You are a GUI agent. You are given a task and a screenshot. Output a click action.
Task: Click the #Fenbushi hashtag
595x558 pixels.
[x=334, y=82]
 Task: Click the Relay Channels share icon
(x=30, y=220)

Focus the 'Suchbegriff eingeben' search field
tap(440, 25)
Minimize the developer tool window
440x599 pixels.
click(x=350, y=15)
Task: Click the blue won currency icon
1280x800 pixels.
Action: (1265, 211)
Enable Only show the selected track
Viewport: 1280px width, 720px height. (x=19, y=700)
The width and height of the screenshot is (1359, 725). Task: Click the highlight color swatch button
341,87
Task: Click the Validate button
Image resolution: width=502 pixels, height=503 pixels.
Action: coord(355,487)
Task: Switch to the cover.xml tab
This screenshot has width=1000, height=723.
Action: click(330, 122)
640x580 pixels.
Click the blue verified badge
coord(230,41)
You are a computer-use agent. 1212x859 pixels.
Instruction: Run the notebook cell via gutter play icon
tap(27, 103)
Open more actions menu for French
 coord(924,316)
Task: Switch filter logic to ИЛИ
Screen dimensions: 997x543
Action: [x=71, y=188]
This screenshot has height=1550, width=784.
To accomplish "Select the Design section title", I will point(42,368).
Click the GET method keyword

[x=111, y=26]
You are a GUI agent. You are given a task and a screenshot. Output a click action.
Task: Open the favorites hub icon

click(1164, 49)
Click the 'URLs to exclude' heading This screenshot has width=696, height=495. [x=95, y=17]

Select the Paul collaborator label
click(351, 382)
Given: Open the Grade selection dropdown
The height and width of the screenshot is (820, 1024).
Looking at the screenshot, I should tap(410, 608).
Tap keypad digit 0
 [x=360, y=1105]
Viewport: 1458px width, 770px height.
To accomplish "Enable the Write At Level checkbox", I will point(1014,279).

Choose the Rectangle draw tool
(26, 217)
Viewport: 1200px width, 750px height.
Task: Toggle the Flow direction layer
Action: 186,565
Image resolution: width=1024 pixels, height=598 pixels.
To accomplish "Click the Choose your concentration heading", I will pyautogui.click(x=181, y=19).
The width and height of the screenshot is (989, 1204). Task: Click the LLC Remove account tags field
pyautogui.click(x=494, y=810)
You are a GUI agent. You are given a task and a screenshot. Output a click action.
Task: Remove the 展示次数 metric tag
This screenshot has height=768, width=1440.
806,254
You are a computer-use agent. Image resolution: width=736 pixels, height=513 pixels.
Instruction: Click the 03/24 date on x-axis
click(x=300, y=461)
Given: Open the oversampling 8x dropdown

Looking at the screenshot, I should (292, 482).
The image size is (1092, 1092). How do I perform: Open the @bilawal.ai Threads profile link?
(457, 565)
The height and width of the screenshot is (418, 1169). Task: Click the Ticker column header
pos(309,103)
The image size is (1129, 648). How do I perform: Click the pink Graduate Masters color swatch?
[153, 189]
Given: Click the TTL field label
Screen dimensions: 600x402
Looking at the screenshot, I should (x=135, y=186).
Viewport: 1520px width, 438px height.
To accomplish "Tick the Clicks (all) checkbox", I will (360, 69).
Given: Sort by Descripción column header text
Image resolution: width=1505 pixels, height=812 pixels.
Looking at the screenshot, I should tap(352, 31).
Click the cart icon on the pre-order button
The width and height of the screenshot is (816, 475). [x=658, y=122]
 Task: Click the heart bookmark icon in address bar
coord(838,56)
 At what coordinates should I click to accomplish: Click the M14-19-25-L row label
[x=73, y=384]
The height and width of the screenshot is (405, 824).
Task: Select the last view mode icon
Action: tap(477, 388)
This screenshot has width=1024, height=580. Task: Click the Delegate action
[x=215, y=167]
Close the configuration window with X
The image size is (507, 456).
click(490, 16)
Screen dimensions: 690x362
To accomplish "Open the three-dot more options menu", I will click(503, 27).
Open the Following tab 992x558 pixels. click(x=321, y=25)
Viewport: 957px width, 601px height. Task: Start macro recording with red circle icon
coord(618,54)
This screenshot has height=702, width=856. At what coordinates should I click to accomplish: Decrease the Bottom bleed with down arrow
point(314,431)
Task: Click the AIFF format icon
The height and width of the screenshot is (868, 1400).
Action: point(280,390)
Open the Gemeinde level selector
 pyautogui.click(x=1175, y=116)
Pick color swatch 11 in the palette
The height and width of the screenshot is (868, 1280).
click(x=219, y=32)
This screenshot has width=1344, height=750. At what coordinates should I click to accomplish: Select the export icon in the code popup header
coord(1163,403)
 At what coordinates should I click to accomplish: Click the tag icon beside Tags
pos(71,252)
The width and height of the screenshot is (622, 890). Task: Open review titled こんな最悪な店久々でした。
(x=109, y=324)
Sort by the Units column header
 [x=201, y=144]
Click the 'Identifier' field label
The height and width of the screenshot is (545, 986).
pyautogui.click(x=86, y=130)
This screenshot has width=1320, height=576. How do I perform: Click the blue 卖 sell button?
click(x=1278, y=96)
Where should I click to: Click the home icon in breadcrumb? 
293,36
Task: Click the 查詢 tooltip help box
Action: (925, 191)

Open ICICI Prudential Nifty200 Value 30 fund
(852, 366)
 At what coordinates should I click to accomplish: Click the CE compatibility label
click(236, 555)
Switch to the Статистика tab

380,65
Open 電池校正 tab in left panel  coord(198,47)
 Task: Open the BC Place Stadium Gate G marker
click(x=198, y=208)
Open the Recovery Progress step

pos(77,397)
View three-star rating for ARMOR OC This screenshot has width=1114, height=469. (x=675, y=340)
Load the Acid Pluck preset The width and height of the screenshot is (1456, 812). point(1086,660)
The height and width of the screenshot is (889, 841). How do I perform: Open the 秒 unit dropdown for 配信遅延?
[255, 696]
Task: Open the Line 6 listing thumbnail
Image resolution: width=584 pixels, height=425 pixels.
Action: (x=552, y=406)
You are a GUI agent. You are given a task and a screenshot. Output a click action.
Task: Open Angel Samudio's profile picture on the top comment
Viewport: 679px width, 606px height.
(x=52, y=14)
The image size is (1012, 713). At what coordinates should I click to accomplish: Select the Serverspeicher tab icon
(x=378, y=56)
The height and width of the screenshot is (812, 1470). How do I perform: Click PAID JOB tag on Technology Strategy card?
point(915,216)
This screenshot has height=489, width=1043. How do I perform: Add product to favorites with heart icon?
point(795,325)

........

# Exercise
Which lines above hold the string "window"? Copy every one of them.

# Exercise solution
Minimize the developer tool window
Close the configuration window with X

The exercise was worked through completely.